The now estimated 1,100-pound steer is set to go to the butcher next week with half of the beef going to St. Anthony's Center. But Gair said there still is some work to do before he goes there.
Now that he's old enough to go to pasture, Gair said the steer has to keep eating in order to get to the biggest he can be.
The steer is being taken care of at Sky-Hi Family Farm, where Gair has been working for the past four years.
She was able to get the dairy-beef calf from a farmer down the road when it didn't look like the steer would live very long.
"He was supposed to die," Gair said. "He survived but he wasn't supposed to."
After the calf surprisingly survived, Gair said she decided to keep it and then had the idea to make it her senior project.
"Not a lot of people are going to raise cows and donate them," she said when talking about her project. "It's not normal anymore."
She also said it's most likely not on the same scale as others' projects.
"I would think it's bigger than most," Gair said.
Gair was there for all of the growing pains of raising a calf. She had to raise it to be on feed, halter break it - teaching it to walk for show - and work with it to continue to grow.
"We just feed them until they're big enough to go into pasture," she said.
At first, she said she wasn't sure what she wanted to do with the beef once it was butchered, but she recently decided it would go to St. Anthony's. Gair said she's happy with the decision.
"They were really grateful," she said. "It feels good."

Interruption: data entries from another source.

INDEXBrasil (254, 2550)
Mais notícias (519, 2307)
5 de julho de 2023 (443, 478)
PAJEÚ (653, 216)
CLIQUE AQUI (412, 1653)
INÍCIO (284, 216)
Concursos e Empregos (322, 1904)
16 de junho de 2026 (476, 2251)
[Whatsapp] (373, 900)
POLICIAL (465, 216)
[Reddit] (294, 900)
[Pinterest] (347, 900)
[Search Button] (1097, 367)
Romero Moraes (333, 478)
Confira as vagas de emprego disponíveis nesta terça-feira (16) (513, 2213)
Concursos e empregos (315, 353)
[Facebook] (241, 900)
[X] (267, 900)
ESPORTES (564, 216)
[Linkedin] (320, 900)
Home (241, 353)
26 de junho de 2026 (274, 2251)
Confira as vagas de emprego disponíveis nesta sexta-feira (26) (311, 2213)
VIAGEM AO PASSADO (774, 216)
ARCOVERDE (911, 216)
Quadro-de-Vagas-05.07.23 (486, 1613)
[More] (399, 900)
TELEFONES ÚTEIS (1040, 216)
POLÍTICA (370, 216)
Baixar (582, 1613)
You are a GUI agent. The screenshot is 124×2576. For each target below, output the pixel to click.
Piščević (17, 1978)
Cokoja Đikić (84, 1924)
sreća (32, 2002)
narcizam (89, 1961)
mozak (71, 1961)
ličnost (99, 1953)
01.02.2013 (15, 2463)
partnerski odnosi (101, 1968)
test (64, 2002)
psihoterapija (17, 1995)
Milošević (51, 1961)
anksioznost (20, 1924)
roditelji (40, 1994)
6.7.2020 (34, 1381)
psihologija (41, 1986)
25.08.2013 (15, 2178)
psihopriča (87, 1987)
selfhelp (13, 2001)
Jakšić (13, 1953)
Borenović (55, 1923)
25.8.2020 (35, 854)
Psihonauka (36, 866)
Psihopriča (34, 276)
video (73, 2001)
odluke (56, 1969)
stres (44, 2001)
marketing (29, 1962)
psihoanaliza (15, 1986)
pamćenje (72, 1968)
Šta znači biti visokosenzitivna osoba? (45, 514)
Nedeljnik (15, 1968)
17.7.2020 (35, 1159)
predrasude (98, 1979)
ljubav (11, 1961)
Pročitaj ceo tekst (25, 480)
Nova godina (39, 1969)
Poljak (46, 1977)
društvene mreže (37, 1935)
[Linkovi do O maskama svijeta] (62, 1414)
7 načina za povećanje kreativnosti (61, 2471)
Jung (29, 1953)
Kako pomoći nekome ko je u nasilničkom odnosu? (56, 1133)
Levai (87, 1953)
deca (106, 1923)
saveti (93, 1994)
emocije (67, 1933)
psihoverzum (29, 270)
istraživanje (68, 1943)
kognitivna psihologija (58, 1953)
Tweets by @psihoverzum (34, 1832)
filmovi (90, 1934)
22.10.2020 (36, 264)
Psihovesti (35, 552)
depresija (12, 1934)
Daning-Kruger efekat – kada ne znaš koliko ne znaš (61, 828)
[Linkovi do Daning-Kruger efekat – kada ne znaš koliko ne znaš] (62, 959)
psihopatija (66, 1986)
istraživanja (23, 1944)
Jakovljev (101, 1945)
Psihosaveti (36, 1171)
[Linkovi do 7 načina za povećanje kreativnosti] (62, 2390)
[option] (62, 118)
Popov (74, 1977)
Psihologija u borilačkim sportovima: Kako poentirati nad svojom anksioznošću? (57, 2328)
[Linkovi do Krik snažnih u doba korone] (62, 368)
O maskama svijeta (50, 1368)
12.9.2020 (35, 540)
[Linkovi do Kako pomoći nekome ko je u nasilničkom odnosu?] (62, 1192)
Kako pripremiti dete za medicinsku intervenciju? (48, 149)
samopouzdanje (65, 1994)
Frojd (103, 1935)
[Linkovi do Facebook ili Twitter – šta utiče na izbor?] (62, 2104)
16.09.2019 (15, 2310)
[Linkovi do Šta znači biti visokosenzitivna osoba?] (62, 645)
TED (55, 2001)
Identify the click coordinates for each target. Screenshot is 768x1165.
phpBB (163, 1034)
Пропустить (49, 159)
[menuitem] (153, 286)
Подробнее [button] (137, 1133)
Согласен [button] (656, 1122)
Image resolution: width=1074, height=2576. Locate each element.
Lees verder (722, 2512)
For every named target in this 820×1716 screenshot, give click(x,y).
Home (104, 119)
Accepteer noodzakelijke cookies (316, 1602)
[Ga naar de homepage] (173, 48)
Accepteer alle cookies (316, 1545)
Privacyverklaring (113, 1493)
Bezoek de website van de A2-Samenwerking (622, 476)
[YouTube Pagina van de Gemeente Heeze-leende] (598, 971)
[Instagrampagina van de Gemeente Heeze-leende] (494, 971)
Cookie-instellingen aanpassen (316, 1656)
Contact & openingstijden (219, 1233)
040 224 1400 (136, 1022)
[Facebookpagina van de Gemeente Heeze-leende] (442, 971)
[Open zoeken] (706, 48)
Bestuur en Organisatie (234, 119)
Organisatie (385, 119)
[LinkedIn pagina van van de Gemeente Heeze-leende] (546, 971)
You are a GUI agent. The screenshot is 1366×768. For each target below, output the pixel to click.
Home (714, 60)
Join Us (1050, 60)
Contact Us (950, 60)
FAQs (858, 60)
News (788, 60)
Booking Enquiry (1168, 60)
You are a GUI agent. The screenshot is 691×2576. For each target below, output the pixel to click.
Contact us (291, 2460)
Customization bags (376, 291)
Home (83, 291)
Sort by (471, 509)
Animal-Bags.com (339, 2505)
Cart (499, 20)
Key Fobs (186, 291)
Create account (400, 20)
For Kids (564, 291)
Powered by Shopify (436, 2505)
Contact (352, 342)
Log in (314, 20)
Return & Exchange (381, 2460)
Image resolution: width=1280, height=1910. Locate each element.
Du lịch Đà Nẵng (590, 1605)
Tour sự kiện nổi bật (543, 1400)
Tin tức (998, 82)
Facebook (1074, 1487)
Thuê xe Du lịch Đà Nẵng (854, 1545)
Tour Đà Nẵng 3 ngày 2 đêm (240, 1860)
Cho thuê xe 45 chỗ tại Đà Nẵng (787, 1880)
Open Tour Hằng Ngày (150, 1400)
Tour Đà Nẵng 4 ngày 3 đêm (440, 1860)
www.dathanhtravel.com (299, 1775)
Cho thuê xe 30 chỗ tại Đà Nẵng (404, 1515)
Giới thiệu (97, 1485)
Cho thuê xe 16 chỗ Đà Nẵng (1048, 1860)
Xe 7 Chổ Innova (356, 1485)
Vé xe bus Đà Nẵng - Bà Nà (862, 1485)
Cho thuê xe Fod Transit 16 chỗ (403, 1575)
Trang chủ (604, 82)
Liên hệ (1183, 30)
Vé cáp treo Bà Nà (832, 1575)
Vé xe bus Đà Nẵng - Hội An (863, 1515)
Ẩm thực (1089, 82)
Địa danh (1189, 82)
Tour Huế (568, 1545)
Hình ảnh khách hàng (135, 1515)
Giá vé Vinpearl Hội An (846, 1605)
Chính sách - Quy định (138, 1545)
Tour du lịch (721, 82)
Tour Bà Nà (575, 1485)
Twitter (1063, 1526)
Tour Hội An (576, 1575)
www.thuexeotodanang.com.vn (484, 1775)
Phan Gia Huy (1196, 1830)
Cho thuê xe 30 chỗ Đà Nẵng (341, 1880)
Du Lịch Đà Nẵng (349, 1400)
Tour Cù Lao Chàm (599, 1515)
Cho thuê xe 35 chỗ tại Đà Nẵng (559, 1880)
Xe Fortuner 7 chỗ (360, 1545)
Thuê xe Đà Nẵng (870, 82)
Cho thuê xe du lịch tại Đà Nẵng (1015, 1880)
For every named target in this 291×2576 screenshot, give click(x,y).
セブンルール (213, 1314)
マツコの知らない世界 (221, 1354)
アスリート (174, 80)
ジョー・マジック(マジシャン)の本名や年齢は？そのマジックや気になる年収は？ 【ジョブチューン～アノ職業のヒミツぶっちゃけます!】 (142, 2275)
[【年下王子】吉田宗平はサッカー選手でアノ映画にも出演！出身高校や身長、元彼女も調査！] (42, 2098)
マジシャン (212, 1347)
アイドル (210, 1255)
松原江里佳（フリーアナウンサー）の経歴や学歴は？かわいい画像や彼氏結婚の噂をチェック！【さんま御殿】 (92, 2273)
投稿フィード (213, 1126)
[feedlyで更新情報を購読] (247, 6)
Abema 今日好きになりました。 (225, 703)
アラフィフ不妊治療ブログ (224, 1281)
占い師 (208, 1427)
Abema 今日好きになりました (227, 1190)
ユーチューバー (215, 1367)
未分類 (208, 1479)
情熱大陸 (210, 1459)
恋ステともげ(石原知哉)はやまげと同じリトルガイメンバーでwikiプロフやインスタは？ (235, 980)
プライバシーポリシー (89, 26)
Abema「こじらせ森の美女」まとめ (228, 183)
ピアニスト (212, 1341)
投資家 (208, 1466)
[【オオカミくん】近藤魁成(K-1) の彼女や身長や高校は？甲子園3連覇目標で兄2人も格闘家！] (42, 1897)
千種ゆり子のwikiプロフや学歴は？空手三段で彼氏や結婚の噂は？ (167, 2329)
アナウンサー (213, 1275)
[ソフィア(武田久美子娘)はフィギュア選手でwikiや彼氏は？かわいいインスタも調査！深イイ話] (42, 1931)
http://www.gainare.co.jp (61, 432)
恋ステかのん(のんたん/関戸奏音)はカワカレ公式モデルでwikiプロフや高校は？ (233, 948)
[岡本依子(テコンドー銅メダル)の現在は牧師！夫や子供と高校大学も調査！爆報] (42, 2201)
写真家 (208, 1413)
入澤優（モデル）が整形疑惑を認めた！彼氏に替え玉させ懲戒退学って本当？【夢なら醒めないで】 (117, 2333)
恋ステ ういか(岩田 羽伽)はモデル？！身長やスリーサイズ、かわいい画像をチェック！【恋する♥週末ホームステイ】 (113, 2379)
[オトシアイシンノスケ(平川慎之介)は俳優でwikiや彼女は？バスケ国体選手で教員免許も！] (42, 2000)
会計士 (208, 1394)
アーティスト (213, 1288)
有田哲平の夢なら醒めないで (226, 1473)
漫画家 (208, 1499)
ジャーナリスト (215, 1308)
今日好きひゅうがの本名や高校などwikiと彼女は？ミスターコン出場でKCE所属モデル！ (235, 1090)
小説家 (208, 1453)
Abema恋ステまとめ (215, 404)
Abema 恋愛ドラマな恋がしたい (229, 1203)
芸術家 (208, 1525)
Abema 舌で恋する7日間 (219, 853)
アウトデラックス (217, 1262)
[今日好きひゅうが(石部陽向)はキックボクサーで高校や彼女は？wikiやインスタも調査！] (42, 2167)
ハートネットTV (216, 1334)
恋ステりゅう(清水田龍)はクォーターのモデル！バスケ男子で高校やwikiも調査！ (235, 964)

Gair said she became interested in it when a couple of her friends joined different organizations such as Future Farmers of America. She said since most of her friends are in these organizations they weren't surprised at what she was planning on doing for her project.
"A lot of my friends are FFA people so they weren't too surprised," Gair said, "but a little surprised, I guess."
Gair expects about 400 pounds of beef to be donated May 1. She said she learned how hard it is to do this line of work from the experience but it's what she likes to do.
"I'm doing what I like to do," she said. "I like being around the cows."